Let $(a_n)$ be a sequence of positive numbers such that $\displaystyle \sum_{n=1}^{\infty} a_n$ is convergent. Show that there is a sequence $(M_n)$ such that $M_n\to\infty$ and $\displaystyle\sum_{n=1}^{\infty}M_n a_n$ converges.
I tried examples by taking $a_n$ to be terms of the harmonic or geometric series and could find a desired $M_n$. I’m not sure how to do it in general.
Best Answer
Case 1
$a_n\leq \frac{1}{2^n}$ for all $n\in \mathbb N$
Then $na_n\leq \frac{n}{2^n}$ for all $n\in \mathbb N$ and $\sum\frac{n}{2^n}$ converges by ratio test,so taking $M_n=n$ for all $n\in \mathbb N$ we are done.
Case 2
$a_n>\frac{1}{2^n}$ for some $n\in \mathbb N$
If there exist only finitely many $a_n$ such that $a_n>\frac{1}{2^n}$ then we are done by taking $M_n=n$ for all $n\in \mathbb N$.

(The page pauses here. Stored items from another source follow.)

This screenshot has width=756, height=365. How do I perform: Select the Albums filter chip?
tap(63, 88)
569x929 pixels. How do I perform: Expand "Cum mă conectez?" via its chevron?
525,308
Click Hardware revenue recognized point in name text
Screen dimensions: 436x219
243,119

If there is a subsequence $\{a_{r_{n}}\}$ such that $a_{r_{n}}>\frac{1}{2^{r_n}}$,then take $M_n$ as follows:
$M_n=\begin{cases} n ,\text{if } n\neq r_k\\\frac{1}{a_n^{1/n}},\text{if } n=r_k\end{cases}$
For $n=r_k$, $M_na_n=a_n^{1-\frac{1}{r_n}}<a_n$ and for $n\neq r_k$,$M_na_n=na_n\leq \frac{n}{2^n}$ So, $\sum M_na_n$ is convergent.